Casque obligatoire. Autre inquiétude liée à l’augmentation du nombre de vélos électriques dans le trafic urbain: les accidents. «Il faudrait mieux sécuriser les pistes, car nous sommes encore trop souvent en conflit avec les automobilistes et les piétons», estime la journaliste Isabelle Moncada.
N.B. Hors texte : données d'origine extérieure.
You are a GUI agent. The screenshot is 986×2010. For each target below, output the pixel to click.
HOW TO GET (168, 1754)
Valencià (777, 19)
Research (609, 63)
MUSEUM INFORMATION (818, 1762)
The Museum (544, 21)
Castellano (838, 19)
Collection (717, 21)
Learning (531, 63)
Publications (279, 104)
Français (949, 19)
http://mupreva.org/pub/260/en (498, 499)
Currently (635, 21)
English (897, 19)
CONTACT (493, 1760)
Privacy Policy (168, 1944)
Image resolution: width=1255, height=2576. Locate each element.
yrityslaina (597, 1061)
Au Bureau de prévention des accidents (BPA) à Berne, le porte-parole Rolf Moning souligne que le vélo électrique ne provoque pas plus d’accidents que les bicyclettes classiques, mais que les conséquences sont plus graves, en raison de la vitesse atteinte par les e-bikes: en 2011, 35% des accidents à vélo motorisé ont mené à des lésions graves ou à une issue fatale, contre 26% pour les deux-roues traditionnels.
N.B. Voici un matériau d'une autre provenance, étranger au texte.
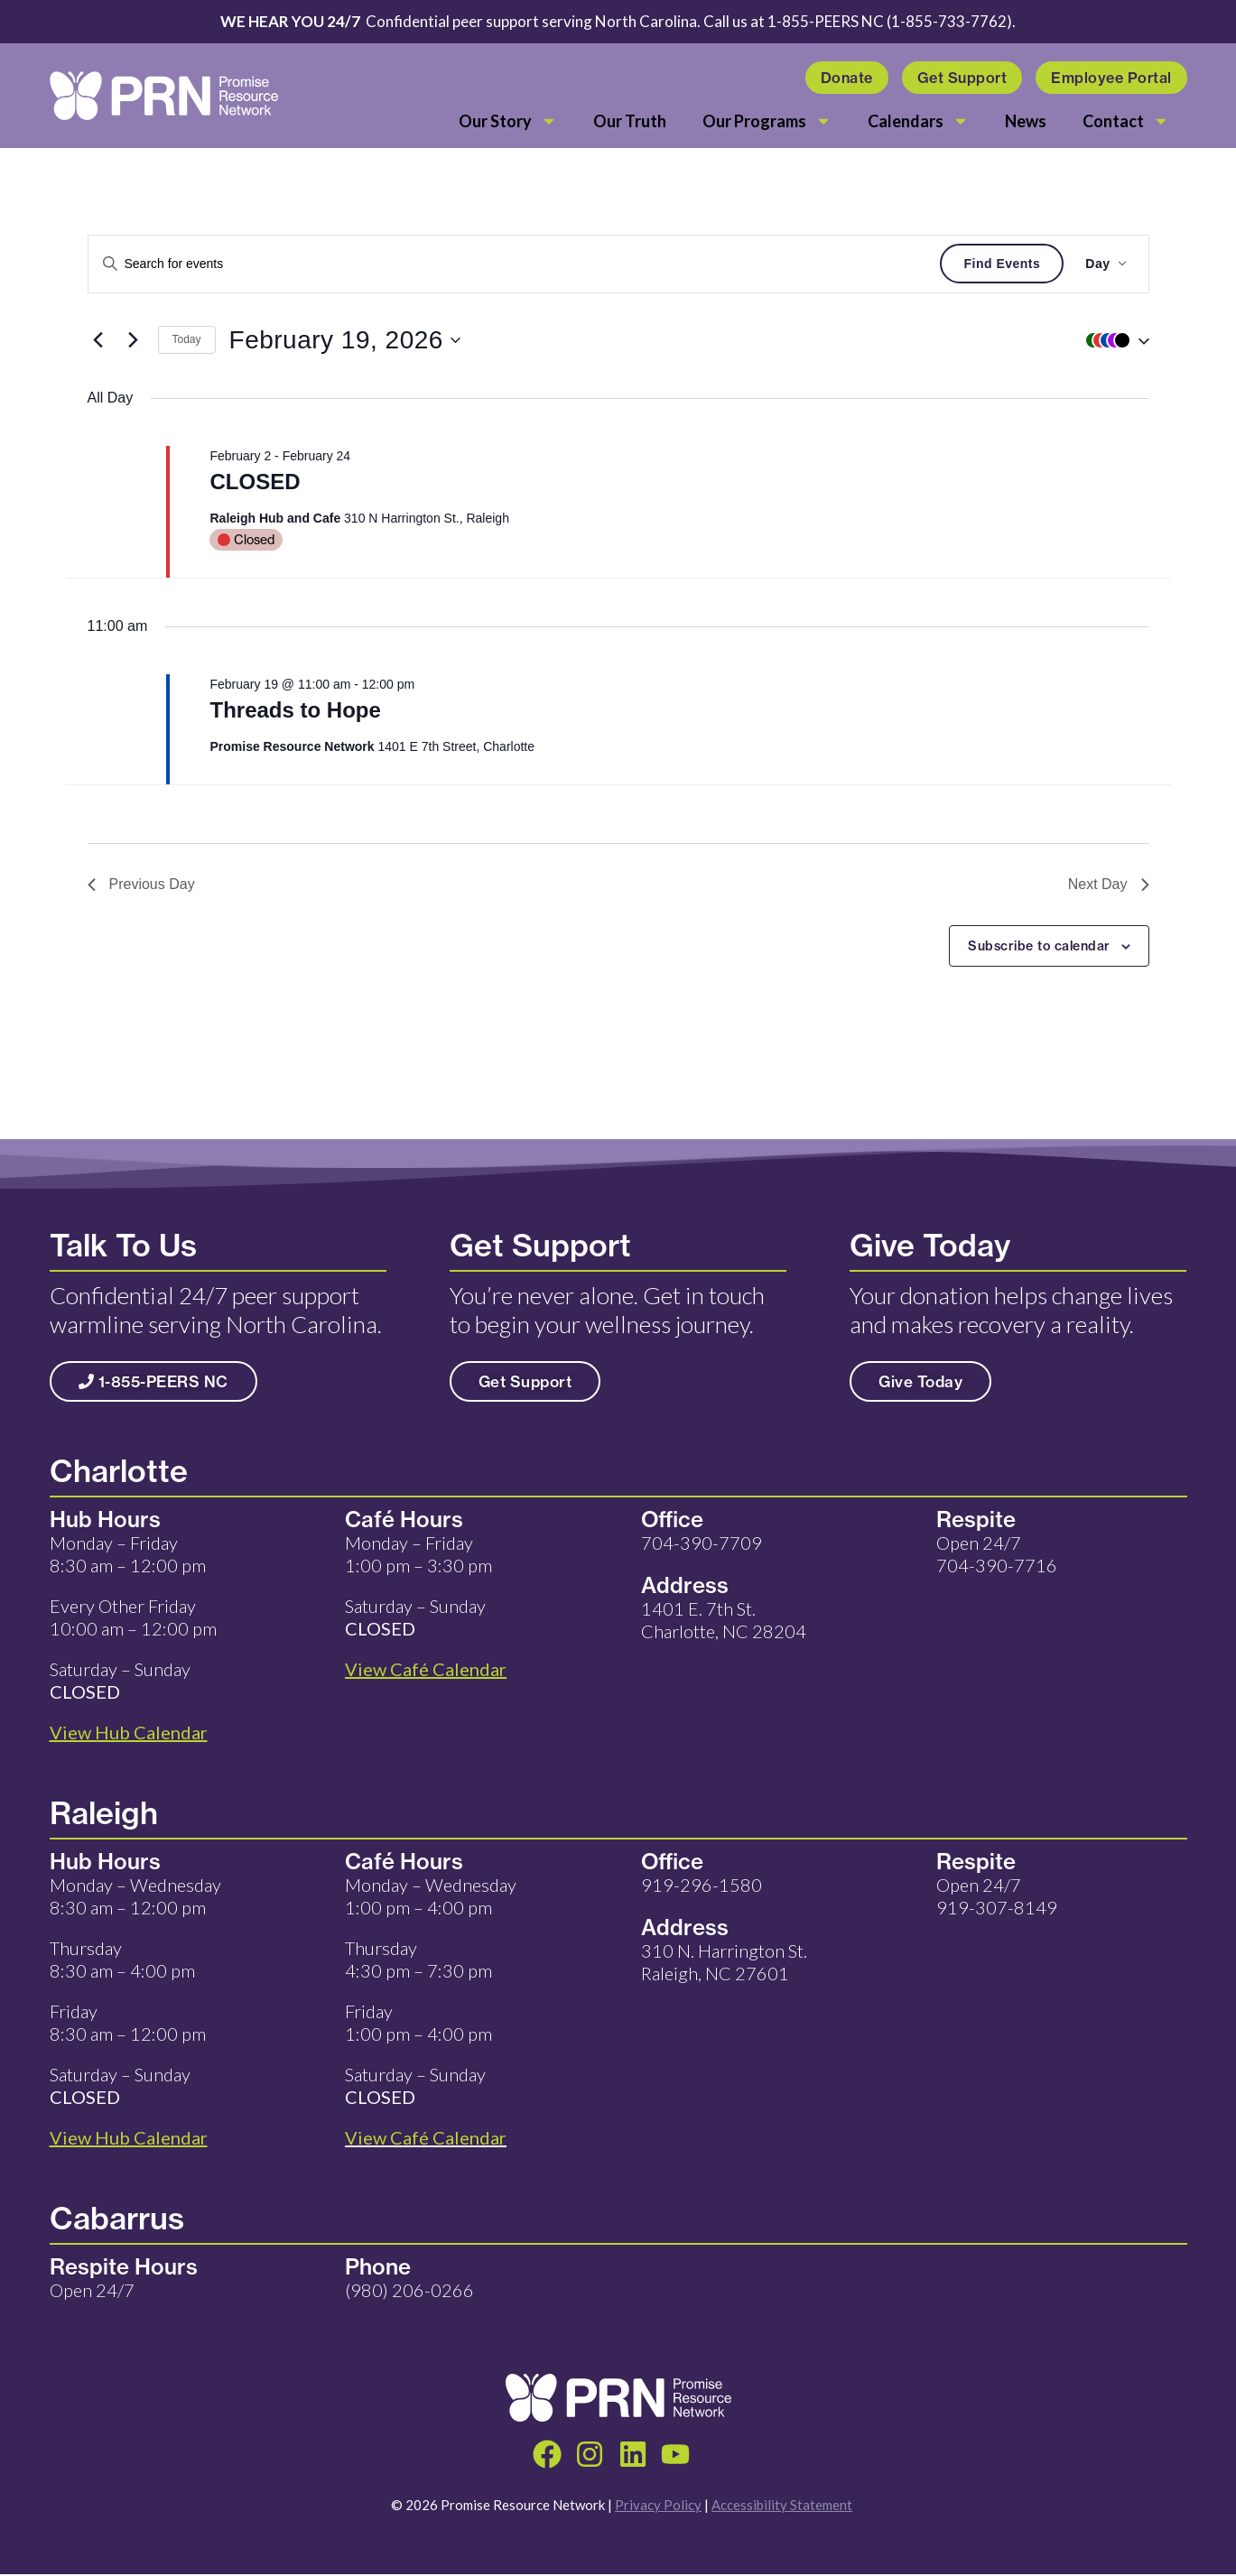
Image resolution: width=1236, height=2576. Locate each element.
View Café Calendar (425, 2137)
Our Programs (767, 121)
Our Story (508, 121)
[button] (1113, 340)
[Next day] (133, 340)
«Les automobilistes sous-estiment trop souvent la rapidité des vélos électriques, avant de prendre un virage par exemple», précise le porte-parole. Face aux risques croissants, la loi change: dès le 1er juillet, le port du casque de vélo sera obligatoire pour les utilisateurs d’engins équipés d’une assistance au pédalage fonctionnant au-delà de 25 km/h. Les détenteurs d’e-bikes dépassant les 20 km/h sans pédalage doivent même se munir d’un casque de moto.
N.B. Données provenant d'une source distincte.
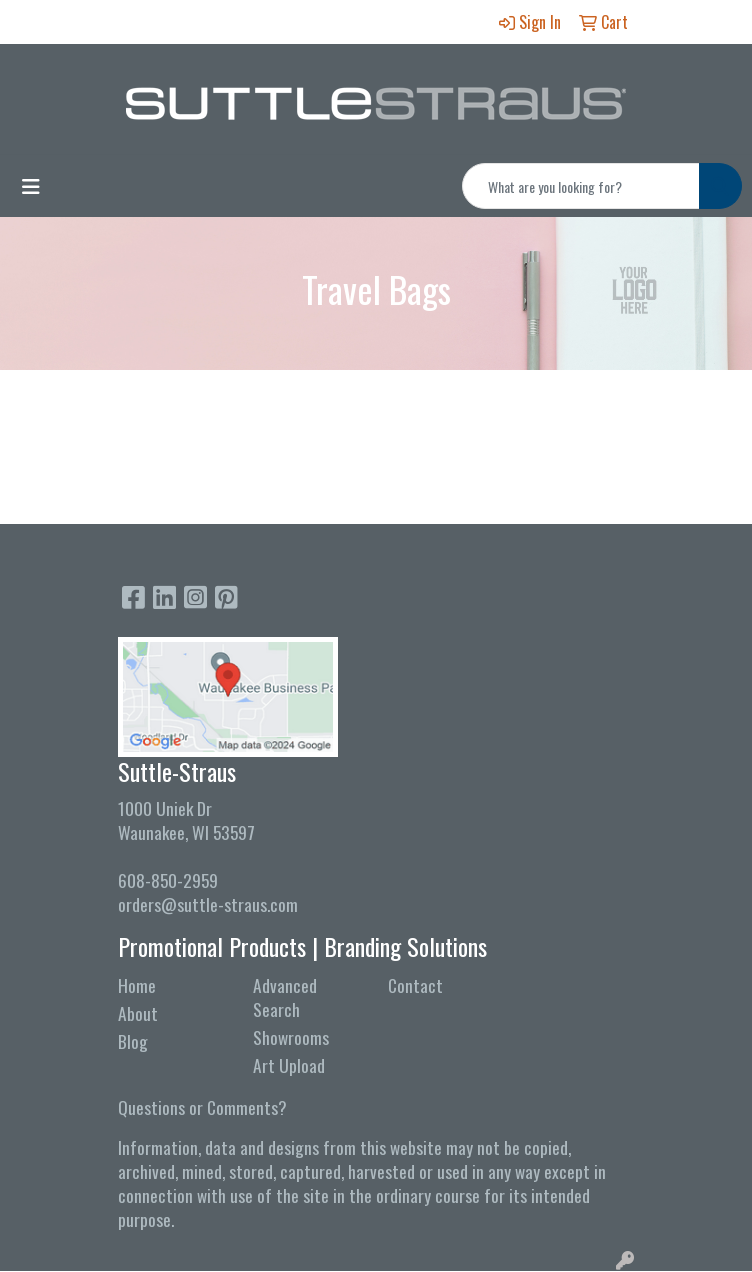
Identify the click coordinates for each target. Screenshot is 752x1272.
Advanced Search (285, 997)
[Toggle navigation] (31, 186)
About (138, 1013)
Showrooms (291, 1037)
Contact (415, 985)
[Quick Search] (581, 186)
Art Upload (289, 1065)
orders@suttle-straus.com (208, 904)
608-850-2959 (168, 880)
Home (137, 985)
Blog (133, 1041)
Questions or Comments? (202, 1107)
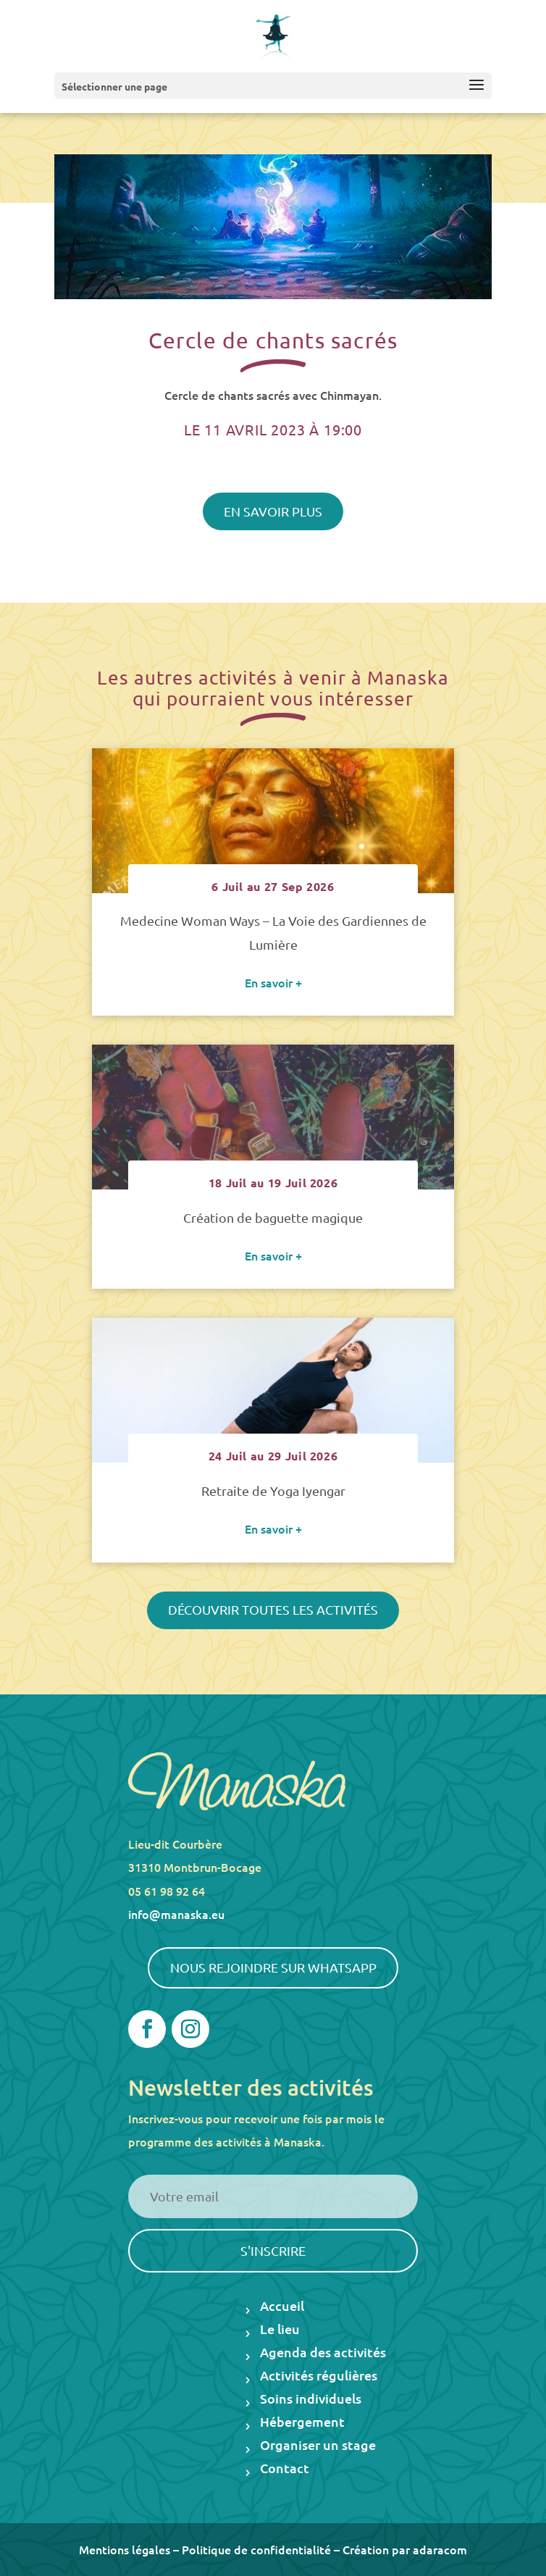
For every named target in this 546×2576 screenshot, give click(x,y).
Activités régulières (318, 2376)
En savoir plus (273, 511)
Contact (284, 2469)
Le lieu (280, 2330)
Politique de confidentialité (256, 2549)
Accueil (282, 2307)
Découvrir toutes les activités (273, 1609)
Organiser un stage (318, 2446)
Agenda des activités (323, 2353)
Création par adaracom (405, 2549)
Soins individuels (310, 2399)
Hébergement (302, 2423)
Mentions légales (124, 2549)
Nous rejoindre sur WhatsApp (273, 1967)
«Avec le vélo électrique, la frontière entre le vélo et le scooter est brouillée», souligne Lauriane Altwegg, responsable pour la Suisse romande de NewRide, une plateforme de promotion et d’information sur les deux-roues électriques. La jeune femme en profite pour attirer l’attention sur la disparition cette année d’un symbole suisse, la vignette pour vélos: «Désormais, avec une assistance jusqu’à 25 km/h, chaque utilisateur doit faire jouer son assurance responsabilité civile privée en cas de dégâts à des tiers.» Prescrit contre la transpiration, le vélo électrique peut aussi provoquer des sueurs froides.
_______

PRATIQUE

Fonctionnement
Les e-bikes sont équipés d’un moteur électrique et d’une batterie rechargeable, qui servent à amplifier le mouvement du pédalier sur ces vélos dont le poids varie entre 20 et 30 kilos. Le moteur ne s’actionne qu’une fois le pédalage lancé.

Vitesse
Les modèles les plus courants ont une assistance jusqu’à 25 km/h et leur moteur n’excède pas 250 watts. Les vélos électriques «rapides» (classe des 500 watts) fonctionnent sous assistance électrique jusqu’à 45 km/h. Ils doivent porter une plaque jaune et sont soumis à la réglementation des cyclomoteurs, impliquant d’être en possession d’un permis de conduire.

Batterie
Elle est en principe amovible pour être rechargée à la maison ou au travail. Le temps de charge varie de deux à six heures pour une autonomie moyenne de 40 à 80 kilomètres, en fonction du poids du cycliste, de la motorisation et de la topographie.

Prix
Hors action spéciale, un bon modèle d’entrée de gamme coûte environ 2000 francs, tandis que le haut de gamme dépasse les 4000 francs.
_______

Une version de cet article est parue dans L’Hebdo.